══ Material for this exercise ══

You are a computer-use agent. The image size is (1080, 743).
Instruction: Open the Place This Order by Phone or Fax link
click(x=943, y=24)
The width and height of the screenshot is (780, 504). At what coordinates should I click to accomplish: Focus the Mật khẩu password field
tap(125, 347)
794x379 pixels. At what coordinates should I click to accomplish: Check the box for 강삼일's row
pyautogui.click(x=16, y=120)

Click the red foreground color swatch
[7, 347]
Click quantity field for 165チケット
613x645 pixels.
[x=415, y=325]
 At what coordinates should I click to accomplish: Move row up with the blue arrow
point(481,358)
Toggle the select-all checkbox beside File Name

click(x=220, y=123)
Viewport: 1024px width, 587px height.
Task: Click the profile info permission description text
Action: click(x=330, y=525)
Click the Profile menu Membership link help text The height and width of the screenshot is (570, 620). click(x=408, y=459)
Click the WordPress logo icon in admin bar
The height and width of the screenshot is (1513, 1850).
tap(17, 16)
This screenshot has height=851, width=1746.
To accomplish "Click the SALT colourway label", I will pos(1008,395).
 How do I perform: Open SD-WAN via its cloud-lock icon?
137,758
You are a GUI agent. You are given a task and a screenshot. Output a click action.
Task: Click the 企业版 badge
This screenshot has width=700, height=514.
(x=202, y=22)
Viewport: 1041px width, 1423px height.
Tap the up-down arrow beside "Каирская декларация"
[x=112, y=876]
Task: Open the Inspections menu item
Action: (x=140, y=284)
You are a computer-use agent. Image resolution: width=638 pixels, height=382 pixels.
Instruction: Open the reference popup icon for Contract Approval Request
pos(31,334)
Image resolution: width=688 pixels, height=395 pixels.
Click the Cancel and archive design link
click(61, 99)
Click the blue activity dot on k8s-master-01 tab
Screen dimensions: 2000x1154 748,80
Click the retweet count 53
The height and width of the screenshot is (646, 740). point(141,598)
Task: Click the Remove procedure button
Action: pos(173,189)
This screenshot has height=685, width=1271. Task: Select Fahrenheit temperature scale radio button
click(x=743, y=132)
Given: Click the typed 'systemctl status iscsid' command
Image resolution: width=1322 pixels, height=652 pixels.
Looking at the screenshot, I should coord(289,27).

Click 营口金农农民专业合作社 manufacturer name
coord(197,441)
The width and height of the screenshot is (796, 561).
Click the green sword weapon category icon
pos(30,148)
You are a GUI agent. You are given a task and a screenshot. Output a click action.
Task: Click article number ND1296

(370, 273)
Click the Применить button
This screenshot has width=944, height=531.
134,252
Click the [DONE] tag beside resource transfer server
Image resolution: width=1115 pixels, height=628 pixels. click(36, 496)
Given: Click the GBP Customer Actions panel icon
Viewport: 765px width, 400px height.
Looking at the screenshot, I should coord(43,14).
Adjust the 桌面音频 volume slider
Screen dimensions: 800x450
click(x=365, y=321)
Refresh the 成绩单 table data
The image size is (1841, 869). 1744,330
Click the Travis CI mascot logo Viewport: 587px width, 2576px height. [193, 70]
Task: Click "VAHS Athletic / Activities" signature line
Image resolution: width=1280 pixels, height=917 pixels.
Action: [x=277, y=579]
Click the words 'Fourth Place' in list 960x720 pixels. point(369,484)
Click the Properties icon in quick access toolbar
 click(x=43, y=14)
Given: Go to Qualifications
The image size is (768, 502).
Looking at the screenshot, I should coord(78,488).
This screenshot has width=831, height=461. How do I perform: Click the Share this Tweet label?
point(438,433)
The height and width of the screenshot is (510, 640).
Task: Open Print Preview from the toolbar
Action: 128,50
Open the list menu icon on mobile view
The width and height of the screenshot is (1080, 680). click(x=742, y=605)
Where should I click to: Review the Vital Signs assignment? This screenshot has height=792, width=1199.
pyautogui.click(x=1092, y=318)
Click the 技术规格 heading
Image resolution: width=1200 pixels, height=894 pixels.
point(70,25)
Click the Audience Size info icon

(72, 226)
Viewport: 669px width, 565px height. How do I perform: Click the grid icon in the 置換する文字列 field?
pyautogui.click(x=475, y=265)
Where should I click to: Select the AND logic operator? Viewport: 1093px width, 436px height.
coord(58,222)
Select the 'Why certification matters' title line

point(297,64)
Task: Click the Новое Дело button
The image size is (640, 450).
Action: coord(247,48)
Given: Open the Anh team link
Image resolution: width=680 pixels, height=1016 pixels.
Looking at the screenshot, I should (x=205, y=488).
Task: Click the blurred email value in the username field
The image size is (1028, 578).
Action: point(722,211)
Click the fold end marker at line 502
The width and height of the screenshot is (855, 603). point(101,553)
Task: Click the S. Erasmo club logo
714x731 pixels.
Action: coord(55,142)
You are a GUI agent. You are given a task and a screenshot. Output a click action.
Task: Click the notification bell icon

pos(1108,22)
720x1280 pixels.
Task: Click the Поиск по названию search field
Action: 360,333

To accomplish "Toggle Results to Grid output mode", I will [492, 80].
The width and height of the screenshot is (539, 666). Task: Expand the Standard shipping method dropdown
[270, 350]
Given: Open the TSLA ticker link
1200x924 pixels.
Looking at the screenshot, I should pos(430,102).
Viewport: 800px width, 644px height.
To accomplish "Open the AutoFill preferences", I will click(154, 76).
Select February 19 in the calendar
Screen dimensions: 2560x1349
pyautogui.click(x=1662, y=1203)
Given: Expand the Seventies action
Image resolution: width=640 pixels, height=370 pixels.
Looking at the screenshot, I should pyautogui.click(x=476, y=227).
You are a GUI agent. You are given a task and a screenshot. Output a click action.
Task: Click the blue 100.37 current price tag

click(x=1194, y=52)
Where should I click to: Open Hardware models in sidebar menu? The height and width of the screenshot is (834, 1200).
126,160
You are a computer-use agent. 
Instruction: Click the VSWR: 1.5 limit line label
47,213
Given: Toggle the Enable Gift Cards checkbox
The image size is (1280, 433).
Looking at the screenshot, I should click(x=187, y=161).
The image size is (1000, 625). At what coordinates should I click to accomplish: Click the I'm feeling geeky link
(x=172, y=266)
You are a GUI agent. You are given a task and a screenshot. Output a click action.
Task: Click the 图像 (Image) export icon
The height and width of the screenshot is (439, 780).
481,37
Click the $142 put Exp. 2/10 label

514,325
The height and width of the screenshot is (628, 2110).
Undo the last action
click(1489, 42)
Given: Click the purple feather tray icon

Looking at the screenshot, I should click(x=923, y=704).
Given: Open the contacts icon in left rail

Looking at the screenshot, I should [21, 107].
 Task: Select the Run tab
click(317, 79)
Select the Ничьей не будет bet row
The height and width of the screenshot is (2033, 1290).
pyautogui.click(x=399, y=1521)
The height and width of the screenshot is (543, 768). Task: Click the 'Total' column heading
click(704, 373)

═══

● **What is needed**: Print the entries exactly.

● **Solved problem**:
You are a computer-use agent. The image size is (1080, 743).
Instruction: Open the Place This Order by Phone or Fax link
click(x=943, y=24)
The width and height of the screenshot is (780, 504). At what coordinates should I click to accomplish: Focus the Mật khẩu password field
tap(125, 347)
794x379 pixels. At what coordinates should I click to accomplish: Check the box for 강삼일's row
pyautogui.click(x=16, y=120)

Click the red foreground color swatch
[7, 347]
Click quantity field for 165チケット
613x645 pixels.
[x=415, y=325]
 At what coordinates should I click to accomplish: Move row up with the blue arrow
point(481,358)
Toggle the select-all checkbox beside File Name

click(x=220, y=123)
Viewport: 1024px width, 587px height.
Task: Click the profile info permission description text
Action: click(x=330, y=525)
Click the Profile menu Membership link help text The height and width of the screenshot is (570, 620). click(x=408, y=459)
Click the WordPress logo icon in admin bar
The height and width of the screenshot is (1513, 1850).
tap(17, 16)
This screenshot has height=851, width=1746.
To accomplish "Click the SALT colourway label", I will pos(1008,395).
 How do I perform: Open SD-WAN via its cloud-lock icon?
137,758
You are a GUI agent. You are given a task and a screenshot. Output a click action.
Task: Click the 企业版 badge
This screenshot has width=700, height=514.
(x=202, y=22)
Viewport: 1041px width, 1423px height.
Tap the up-down arrow beside "Каирская декларация"
[x=112, y=876]
Task: Open the Inspections menu item
Action: (x=140, y=284)
You are a computer-use agent. Image resolution: width=638 pixels, height=382 pixels.
Instruction: Open the reference popup icon for Contract Approval Request
pos(31,334)
Image resolution: width=688 pixels, height=395 pixels.
Click the Cancel and archive design link
click(61, 99)
Click the blue activity dot on k8s-master-01 tab
Screen dimensions: 2000x1154 748,80
Click the retweet count 53
The height and width of the screenshot is (646, 740). point(141,598)
Task: Click the Remove procedure button
Action: pos(173,189)
This screenshot has height=685, width=1271. Task: Select Fahrenheit temperature scale radio button
click(x=743, y=132)
Given: Click the typed 'systemctl status iscsid' command
Image resolution: width=1322 pixels, height=652 pixels.
Looking at the screenshot, I should coord(289,27).

Click 营口金农农民专业合作社 manufacturer name
coord(197,441)
The width and height of the screenshot is (796, 561).
Click the green sword weapon category icon
pos(30,148)
You are a GUI agent. You are given a task and a screenshot. Output a click action.
Task: Click article number ND1296

(370, 273)
Click the Применить button
This screenshot has width=944, height=531.
134,252
Click the [DONE] tag beside resource transfer server
Image resolution: width=1115 pixels, height=628 pixels. click(36, 496)
Given: Click the GBP Customer Actions panel icon
Viewport: 765px width, 400px height.
Looking at the screenshot, I should coord(43,14).
Adjust the 桌面音频 volume slider
Screen dimensions: 800x450
click(x=365, y=321)
Refresh the 成绩单 table data
The image size is (1841, 869). 1744,330
Click the Travis CI mascot logo Viewport: 587px width, 2576px height. [193, 70]
Task: Click "VAHS Athletic / Activities" signature line
Image resolution: width=1280 pixels, height=917 pixels.
Action: [x=277, y=579]
Click the words 'Fourth Place' in list 960x720 pixels. point(369,484)
Click the Properties icon in quick access toolbar
 click(x=43, y=14)
Given: Go to Qualifications
The image size is (768, 502).
Looking at the screenshot, I should coord(78,488).
This screenshot has width=831, height=461. How do I perform: Click the Share this Tweet label?
point(438,433)
The height and width of the screenshot is (510, 640).
Task: Open Print Preview from the toolbar
Action: 128,50
Open the list menu icon on mobile view
The width and height of the screenshot is (1080, 680). click(x=742, y=605)
Where should I click to: Review the Vital Signs assignment? This screenshot has height=792, width=1199.
pyautogui.click(x=1092, y=318)
Click the 技术规格 heading
Image resolution: width=1200 pixels, height=894 pixels.
point(70,25)
Click the Audience Size info icon

(72, 226)
Viewport: 669px width, 565px height. How do I perform: Click the grid icon in the 置換する文字列 field?
pyautogui.click(x=475, y=265)
Where should I click to: Select the AND logic operator? Viewport: 1093px width, 436px height.
coord(58,222)
Select the 'Why certification matters' title line

point(297,64)
Task: Click the Новое Дело button
The image size is (640, 450).
Action: coord(247,48)
Given: Open the Anh team link
Image resolution: width=680 pixels, height=1016 pixels.
Looking at the screenshot, I should (x=205, y=488).
Task: Click the blurred email value in the username field
The image size is (1028, 578).
Action: point(722,211)
Click the fold end marker at line 502
The width and height of the screenshot is (855, 603). point(101,553)
Task: Click the S. Erasmo club logo
714x731 pixels.
Action: coord(55,142)
You are a GUI agent. You are given a task and a screenshot. Output a click action.
Task: Click the notification bell icon

pos(1108,22)
720x1280 pixels.
Task: Click the Поиск по названию search field
Action: 360,333

To accomplish "Toggle Results to Grid output mode", I will [492, 80].
The width and height of the screenshot is (539, 666). Task: Expand the Standard shipping method dropdown
[270, 350]
Given: Open the TSLA ticker link
1200x924 pixels.
Looking at the screenshot, I should pos(430,102).
Viewport: 800px width, 644px height.
To accomplish "Open the AutoFill preferences", I will click(154, 76).
Select February 19 in the calendar
Screen dimensions: 2560x1349
pyautogui.click(x=1662, y=1203)
Given: Expand the Seventies action
Image resolution: width=640 pixels, height=370 pixels.
Looking at the screenshot, I should pyautogui.click(x=476, y=227).
You are a GUI agent. You are given a task and a screenshot. Output a click action.
Task: Click the blue 100.37 current price tag

click(x=1194, y=52)
Where should I click to: Open Hardware models in sidebar menu? The height and width of the screenshot is (834, 1200).
126,160
You are a computer-use agent. 
Instruction: Click the VSWR: 1.5 limit line label
47,213
Given: Toggle the Enable Gift Cards checkbox
The image size is (1280, 433).
Looking at the screenshot, I should click(x=187, y=161).
The image size is (1000, 625). At what coordinates should I click to accomplish: Click the I'm feeling geeky link
(x=172, y=266)
You are a GUI agent. You are given a task and a screenshot. Output a click action.
Task: Click the 图像 (Image) export icon
The height and width of the screenshot is (439, 780).
481,37
Click the $142 put Exp. 2/10 label

514,325
The height and width of the screenshot is (628, 2110).
Undo the last action
click(1489, 42)
Given: Click the purple feather tray icon

Looking at the screenshot, I should click(x=923, y=704).
Given: Open the contacts icon in left rail

Looking at the screenshot, I should [21, 107].
 Task: Select the Run tab
click(317, 79)
Select the Ничьей не будет bet row
The height and width of the screenshot is (2033, 1290).
pyautogui.click(x=399, y=1521)
The height and width of the screenshot is (543, 768). Task: Click the 'Total' column heading
click(704, 373)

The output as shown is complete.